The request: Change "dropdown" to "menu" in the data, starting at the first line and ending at the line that contains "Action: point(173,634)". Copy those lines out with only that change, leaving everything else as it is.

Records to process:
++++++++++

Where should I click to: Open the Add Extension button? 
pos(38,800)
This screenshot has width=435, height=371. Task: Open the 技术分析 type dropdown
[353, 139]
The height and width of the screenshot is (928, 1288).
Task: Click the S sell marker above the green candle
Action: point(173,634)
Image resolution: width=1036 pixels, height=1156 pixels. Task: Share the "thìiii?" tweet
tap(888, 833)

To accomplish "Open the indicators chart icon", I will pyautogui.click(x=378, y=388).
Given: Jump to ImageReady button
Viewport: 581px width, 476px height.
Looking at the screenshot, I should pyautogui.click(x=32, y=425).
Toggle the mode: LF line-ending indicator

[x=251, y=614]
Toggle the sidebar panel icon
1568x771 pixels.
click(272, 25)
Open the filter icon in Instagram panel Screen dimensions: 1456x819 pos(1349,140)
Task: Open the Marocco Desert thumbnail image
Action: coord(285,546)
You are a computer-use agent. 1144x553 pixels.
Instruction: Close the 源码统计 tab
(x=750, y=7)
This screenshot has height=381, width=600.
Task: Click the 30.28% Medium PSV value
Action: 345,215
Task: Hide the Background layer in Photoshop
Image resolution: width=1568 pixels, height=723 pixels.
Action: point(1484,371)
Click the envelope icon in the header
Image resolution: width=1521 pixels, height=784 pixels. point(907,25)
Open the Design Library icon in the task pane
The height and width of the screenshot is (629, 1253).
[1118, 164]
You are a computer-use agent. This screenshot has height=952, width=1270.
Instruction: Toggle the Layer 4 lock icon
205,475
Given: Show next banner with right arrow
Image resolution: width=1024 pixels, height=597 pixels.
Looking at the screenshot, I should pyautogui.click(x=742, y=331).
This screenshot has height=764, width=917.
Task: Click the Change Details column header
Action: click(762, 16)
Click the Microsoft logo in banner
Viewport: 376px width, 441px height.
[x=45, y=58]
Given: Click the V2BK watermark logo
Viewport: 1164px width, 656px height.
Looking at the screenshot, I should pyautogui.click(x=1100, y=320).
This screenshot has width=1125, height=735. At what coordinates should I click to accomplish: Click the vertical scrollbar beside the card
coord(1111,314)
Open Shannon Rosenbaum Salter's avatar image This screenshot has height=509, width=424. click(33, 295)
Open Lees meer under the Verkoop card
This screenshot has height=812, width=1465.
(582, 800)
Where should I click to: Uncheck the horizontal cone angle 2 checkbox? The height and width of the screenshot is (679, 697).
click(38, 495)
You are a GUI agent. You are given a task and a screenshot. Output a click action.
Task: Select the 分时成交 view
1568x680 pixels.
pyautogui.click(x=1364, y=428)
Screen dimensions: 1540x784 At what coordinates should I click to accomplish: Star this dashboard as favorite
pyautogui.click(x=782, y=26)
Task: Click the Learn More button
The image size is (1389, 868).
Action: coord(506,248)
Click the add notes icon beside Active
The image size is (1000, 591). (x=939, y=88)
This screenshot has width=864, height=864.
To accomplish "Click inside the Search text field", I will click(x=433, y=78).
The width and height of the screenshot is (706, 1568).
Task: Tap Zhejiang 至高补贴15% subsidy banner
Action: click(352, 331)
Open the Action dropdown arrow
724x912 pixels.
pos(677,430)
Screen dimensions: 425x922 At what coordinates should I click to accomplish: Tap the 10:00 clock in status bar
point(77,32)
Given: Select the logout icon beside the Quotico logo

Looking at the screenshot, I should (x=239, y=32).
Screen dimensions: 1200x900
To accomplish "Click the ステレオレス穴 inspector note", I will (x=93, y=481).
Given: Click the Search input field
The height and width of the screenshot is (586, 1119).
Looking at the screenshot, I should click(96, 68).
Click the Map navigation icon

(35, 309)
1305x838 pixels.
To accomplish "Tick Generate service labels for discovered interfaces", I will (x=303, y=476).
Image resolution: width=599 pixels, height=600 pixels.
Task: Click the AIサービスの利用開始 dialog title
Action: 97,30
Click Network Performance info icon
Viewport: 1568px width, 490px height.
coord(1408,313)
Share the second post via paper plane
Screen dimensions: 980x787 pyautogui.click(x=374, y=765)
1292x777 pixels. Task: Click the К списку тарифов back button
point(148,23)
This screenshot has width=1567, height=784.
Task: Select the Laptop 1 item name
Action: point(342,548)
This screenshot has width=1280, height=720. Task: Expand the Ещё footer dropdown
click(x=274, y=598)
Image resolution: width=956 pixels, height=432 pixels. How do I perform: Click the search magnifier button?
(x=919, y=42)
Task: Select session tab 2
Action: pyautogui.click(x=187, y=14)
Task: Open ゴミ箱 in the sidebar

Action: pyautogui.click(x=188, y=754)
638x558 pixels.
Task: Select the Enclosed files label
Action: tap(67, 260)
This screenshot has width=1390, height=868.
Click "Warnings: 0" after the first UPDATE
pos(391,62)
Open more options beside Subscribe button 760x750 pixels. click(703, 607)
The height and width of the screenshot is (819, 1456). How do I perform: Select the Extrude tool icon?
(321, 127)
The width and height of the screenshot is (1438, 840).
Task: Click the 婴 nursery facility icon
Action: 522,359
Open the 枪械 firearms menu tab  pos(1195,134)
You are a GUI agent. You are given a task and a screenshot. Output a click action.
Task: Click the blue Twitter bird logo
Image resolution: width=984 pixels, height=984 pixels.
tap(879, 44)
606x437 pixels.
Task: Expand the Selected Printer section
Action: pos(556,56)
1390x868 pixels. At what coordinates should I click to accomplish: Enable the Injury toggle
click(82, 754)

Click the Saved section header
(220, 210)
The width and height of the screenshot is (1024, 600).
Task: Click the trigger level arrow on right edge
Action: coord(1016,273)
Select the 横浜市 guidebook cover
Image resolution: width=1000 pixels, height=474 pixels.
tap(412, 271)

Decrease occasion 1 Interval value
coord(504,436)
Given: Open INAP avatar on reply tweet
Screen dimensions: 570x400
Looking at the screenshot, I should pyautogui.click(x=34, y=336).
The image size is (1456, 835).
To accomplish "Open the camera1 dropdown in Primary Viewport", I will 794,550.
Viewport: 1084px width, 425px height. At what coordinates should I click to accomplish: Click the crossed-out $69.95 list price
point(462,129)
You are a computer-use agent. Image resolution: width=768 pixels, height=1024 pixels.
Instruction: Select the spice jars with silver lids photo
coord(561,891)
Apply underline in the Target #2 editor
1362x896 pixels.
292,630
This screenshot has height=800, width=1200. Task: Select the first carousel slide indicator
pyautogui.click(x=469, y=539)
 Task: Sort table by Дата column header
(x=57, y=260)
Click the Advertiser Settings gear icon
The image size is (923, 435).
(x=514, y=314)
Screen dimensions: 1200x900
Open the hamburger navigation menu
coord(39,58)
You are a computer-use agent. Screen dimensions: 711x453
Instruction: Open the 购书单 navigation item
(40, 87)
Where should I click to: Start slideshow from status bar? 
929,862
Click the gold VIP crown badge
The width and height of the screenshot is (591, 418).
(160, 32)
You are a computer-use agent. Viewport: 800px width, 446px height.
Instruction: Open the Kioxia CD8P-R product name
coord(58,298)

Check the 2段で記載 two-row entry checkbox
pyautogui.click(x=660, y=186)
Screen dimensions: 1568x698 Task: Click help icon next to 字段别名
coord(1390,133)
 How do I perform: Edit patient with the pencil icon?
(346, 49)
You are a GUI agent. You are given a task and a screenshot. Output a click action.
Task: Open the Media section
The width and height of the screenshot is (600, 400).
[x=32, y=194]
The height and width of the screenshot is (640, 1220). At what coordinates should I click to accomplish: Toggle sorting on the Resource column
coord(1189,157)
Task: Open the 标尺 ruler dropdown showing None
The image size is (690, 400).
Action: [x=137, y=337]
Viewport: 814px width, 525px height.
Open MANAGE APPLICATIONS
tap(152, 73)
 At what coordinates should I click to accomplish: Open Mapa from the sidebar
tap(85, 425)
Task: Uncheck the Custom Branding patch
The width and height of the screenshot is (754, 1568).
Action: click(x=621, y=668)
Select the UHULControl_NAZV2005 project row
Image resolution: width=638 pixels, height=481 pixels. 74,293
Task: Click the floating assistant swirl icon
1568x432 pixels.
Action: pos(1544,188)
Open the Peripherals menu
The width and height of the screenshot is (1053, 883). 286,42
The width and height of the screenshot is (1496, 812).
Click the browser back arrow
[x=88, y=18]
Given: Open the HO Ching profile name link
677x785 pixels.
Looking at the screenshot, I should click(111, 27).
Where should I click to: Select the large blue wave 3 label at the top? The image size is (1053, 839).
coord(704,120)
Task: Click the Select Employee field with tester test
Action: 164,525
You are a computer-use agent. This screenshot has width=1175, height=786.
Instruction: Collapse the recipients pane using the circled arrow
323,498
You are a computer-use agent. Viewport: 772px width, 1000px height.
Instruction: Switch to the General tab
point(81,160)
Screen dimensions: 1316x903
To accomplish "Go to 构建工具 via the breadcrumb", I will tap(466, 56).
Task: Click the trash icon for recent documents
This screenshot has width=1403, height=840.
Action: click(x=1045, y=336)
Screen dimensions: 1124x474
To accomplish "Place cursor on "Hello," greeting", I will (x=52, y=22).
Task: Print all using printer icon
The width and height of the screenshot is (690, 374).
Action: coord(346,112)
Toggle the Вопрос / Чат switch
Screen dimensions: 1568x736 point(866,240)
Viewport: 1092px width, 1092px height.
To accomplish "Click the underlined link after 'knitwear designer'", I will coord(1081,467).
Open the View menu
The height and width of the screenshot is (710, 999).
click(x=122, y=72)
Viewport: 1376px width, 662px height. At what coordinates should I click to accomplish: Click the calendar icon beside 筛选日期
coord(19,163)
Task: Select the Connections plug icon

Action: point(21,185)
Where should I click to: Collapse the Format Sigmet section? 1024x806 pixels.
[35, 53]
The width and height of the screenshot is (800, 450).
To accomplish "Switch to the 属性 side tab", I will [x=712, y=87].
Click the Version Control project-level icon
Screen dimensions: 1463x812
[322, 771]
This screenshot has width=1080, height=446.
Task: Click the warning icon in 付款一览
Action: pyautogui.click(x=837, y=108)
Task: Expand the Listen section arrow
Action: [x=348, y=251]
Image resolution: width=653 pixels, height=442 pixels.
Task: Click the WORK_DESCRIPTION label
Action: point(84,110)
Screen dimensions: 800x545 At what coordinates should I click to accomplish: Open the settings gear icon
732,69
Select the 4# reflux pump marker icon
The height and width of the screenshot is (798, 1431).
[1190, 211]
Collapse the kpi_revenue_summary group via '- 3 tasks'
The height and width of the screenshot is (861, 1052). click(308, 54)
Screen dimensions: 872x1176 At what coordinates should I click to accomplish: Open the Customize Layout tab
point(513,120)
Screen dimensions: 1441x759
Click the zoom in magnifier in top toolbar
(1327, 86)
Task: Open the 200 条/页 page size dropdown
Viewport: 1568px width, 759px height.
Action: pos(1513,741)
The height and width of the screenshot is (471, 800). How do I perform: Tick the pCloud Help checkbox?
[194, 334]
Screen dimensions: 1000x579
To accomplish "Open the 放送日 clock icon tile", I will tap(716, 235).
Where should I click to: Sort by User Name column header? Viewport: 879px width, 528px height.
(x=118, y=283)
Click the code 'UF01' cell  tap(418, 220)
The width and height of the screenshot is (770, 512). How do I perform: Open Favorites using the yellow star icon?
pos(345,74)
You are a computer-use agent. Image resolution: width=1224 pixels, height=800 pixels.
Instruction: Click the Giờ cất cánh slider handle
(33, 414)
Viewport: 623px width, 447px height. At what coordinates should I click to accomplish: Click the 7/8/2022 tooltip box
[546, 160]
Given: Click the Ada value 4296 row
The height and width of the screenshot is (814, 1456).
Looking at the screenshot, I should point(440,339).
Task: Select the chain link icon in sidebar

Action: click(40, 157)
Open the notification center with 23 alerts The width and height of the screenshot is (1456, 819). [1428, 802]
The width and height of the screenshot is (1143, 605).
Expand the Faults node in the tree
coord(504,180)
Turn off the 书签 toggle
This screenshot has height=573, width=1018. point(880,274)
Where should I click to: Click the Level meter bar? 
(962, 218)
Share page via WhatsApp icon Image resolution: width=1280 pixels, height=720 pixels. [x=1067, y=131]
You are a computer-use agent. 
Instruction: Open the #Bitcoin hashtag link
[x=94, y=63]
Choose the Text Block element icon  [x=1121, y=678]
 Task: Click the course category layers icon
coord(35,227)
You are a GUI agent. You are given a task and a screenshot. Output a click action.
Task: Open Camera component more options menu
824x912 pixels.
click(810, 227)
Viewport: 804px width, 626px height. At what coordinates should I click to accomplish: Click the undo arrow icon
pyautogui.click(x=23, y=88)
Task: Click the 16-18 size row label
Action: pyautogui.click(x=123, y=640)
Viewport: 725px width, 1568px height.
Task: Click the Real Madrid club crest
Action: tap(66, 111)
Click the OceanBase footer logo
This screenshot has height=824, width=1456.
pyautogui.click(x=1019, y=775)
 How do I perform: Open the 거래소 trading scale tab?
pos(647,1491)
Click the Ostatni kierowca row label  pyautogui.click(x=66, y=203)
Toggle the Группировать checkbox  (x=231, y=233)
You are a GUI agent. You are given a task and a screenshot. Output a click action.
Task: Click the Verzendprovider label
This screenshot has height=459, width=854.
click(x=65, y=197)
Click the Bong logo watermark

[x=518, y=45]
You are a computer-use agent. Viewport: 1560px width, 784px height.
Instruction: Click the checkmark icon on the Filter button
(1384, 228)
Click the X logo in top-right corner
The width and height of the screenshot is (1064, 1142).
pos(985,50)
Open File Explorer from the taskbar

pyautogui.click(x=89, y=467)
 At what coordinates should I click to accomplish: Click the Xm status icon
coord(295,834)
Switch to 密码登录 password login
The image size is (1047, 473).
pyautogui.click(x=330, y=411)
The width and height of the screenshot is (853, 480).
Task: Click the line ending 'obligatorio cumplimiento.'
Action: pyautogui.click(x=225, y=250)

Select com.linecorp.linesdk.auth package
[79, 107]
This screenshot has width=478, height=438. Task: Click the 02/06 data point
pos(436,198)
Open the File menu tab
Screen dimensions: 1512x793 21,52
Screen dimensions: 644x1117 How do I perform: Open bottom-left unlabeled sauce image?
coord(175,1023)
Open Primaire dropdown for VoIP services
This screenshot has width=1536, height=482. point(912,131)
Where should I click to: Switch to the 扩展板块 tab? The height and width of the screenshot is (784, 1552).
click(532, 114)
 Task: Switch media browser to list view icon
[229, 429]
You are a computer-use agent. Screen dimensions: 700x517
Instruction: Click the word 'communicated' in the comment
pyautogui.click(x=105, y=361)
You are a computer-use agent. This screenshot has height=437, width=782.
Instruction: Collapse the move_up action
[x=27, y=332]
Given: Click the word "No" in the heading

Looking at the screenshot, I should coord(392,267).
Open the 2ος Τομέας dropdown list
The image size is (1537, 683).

++++++++++

Full output:
Where should I click to: Open the Add Extension button? 
pos(38,800)
This screenshot has width=435, height=371. Task: Open the 技术分析 type menu
[353, 139]
The height and width of the screenshot is (928, 1288).
Task: Click the S sell marker above the green candle
Action: point(173,634)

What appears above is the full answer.